After reading the data, copy it out in full and exactly.
---------- Data listing
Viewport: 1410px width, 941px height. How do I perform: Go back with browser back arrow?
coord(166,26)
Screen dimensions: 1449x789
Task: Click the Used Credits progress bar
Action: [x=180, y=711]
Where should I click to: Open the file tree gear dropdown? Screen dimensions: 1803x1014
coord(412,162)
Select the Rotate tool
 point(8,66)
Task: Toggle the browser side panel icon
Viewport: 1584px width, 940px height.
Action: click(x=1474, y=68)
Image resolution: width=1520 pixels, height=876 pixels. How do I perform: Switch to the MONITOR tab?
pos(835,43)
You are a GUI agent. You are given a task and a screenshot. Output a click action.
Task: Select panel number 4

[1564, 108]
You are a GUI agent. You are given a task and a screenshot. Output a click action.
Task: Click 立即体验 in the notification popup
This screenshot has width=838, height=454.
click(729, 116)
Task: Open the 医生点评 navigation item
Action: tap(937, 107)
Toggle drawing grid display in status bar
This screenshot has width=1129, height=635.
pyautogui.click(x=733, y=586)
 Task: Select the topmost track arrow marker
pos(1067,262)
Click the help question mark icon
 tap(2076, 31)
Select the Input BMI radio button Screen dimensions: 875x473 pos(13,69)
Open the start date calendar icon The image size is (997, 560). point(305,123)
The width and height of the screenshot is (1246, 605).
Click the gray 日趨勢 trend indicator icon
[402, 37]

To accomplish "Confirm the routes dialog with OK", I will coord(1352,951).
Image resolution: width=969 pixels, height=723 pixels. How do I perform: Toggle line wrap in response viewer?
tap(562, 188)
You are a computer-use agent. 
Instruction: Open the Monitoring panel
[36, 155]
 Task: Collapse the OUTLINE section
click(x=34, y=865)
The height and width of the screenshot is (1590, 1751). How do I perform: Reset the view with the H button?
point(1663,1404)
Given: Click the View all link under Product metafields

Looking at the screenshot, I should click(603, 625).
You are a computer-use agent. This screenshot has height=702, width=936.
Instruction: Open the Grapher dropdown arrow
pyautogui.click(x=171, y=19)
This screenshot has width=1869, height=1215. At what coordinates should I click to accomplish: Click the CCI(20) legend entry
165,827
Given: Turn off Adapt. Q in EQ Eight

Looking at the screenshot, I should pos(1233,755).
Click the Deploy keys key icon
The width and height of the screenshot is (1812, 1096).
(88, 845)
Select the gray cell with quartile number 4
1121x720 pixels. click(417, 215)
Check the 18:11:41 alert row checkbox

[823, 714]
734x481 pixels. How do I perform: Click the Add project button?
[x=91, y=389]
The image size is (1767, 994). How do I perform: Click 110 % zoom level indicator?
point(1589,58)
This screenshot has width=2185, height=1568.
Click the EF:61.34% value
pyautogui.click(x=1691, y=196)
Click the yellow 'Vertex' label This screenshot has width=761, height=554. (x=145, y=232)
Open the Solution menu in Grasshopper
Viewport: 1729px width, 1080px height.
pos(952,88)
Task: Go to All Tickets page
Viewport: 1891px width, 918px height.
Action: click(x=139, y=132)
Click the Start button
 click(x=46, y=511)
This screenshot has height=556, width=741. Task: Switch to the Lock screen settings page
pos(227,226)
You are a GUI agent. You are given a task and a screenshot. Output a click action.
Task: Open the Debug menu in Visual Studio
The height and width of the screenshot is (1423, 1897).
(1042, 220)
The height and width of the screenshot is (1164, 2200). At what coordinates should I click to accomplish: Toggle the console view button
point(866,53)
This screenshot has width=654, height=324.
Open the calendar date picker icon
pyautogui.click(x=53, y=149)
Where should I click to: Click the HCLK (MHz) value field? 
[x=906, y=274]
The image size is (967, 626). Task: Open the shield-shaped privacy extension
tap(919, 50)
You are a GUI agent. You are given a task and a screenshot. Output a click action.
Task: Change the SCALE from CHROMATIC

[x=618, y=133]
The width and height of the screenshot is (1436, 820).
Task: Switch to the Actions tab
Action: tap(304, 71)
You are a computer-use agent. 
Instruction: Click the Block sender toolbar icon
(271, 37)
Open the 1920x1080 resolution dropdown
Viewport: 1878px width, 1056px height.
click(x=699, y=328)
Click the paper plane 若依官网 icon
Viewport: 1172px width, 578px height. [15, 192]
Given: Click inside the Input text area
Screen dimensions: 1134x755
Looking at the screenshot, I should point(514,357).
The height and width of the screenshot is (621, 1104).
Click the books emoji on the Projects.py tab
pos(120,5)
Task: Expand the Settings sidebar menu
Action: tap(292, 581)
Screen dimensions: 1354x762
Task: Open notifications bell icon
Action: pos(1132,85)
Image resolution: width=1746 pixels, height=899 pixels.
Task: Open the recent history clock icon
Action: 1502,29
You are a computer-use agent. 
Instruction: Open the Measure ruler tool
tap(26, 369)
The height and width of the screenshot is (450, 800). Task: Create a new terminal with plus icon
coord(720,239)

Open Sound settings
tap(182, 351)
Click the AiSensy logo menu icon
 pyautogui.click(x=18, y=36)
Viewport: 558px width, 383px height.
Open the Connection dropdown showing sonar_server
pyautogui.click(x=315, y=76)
--------------------
**Output of the task**
Viewport: 1410px width, 941px height. How do I perform: Go back with browser back arrow?
coord(166,26)
Screen dimensions: 1449x789
Task: Click the Used Credits progress bar
Action: [x=180, y=711]
Where should I click to: Open the file tree gear dropdown? Screen dimensions: 1803x1014
coord(412,162)
Select the Rotate tool
 point(8,66)
Task: Toggle the browser side panel icon
Viewport: 1584px width, 940px height.
Action: click(x=1474, y=68)
Image resolution: width=1520 pixels, height=876 pixels. How do I perform: Switch to the MONITOR tab?
pos(835,43)
You are a GUI agent. You are given a task and a screenshot. Output a click action.
Task: Select panel number 4

[1564, 108]
You are a GUI agent. You are given a task and a screenshot. Output a click action.
Task: Click 立即体验 in the notification popup
This screenshot has width=838, height=454.
click(729, 116)
Task: Open the 医生点评 navigation item
Action: tap(937, 107)
Toggle drawing grid display in status bar
This screenshot has width=1129, height=635.
pyautogui.click(x=733, y=586)
 Task: Select the topmost track arrow marker
pos(1067,262)
Click the help question mark icon
 tap(2076, 31)
Select the Input BMI radio button Screen dimensions: 875x473 pos(13,69)
Open the start date calendar icon The image size is (997, 560). point(305,123)
The width and height of the screenshot is (1246, 605).
Click the gray 日趨勢 trend indicator icon
[402, 37]

To accomplish "Confirm the routes dialog with OK", I will coord(1352,951).
Image resolution: width=969 pixels, height=723 pixels. How do I perform: Toggle line wrap in response viewer?
tap(562, 188)
You are a computer-use agent. 
Instruction: Open the Monitoring panel
[36, 155]
 Task: Collapse the OUTLINE section
click(x=34, y=865)
The height and width of the screenshot is (1590, 1751). How do I perform: Reset the view with the H button?
point(1663,1404)
Given: Click the View all link under Product metafields

Looking at the screenshot, I should click(603, 625).
You are a computer-use agent. This screenshot has height=702, width=936.
Instruction: Open the Grapher dropdown arrow
pyautogui.click(x=171, y=19)
This screenshot has width=1869, height=1215. At what coordinates should I click to accomplish: Click the CCI(20) legend entry
165,827
Given: Turn off Adapt. Q in EQ Eight

Looking at the screenshot, I should pos(1233,755).
Click the Deploy keys key icon
The width and height of the screenshot is (1812, 1096).
(88, 845)
Select the gray cell with quartile number 4
1121x720 pixels. click(417, 215)
Check the 18:11:41 alert row checkbox

[823, 714]
734x481 pixels. How do I perform: Click the Add project button?
[x=91, y=389]
The image size is (1767, 994). How do I perform: Click 110 % zoom level indicator?
point(1589,58)
This screenshot has width=2185, height=1568.
Click the EF:61.34% value
pyautogui.click(x=1691, y=196)
Click the yellow 'Vertex' label This screenshot has width=761, height=554. (x=145, y=232)
Open the Solution menu in Grasshopper
Viewport: 1729px width, 1080px height.
pos(952,88)
Task: Go to All Tickets page
Viewport: 1891px width, 918px height.
Action: click(x=139, y=132)
Click the Start button
 click(x=46, y=511)
This screenshot has height=556, width=741. Task: Switch to the Lock screen settings page
pos(227,226)
You are a GUI agent. You are given a task and a screenshot. Output a click action.
Task: Open the Debug menu in Visual Studio
The height and width of the screenshot is (1423, 1897).
(1042, 220)
The height and width of the screenshot is (1164, 2200). At what coordinates should I click to accomplish: Toggle the console view button
point(866,53)
This screenshot has width=654, height=324.
Open the calendar date picker icon
pyautogui.click(x=53, y=149)
Where should I click to: Click the HCLK (MHz) value field? 
[x=906, y=274]
The image size is (967, 626). Task: Open the shield-shaped privacy extension
tap(919, 50)
You are a GUI agent. You are given a task and a screenshot. Output a click action.
Task: Change the SCALE from CHROMATIC

[x=618, y=133]
The width and height of the screenshot is (1436, 820).
Task: Switch to the Actions tab
Action: tap(304, 71)
You are a computer-use agent. 
Instruction: Click the Block sender toolbar icon
(271, 37)
Open the 1920x1080 resolution dropdown
Viewport: 1878px width, 1056px height.
click(x=699, y=328)
Click the paper plane 若依官网 icon
Viewport: 1172px width, 578px height. [15, 192]
Given: Click inside the Input text area
Screen dimensions: 1134x755
Looking at the screenshot, I should point(514,357).
The height and width of the screenshot is (621, 1104).
Click the books emoji on the Projects.py tab
pos(120,5)
Task: Expand the Settings sidebar menu
Action: tap(292, 581)
Screen dimensions: 1354x762
Task: Open notifications bell icon
Action: pos(1132,85)
Image resolution: width=1746 pixels, height=899 pixels.
Task: Open the recent history clock icon
Action: 1502,29
You are a computer-use agent. 
Instruction: Open the Measure ruler tool
tap(26, 369)
The height and width of the screenshot is (450, 800). Task: Create a new terminal with plus icon
coord(720,239)

Open Sound settings
tap(182, 351)
Click the AiSensy logo menu icon
 pyautogui.click(x=18, y=36)
Viewport: 558px width, 383px height.
Open the Connection dropdown showing sonar_server
pyautogui.click(x=315, y=76)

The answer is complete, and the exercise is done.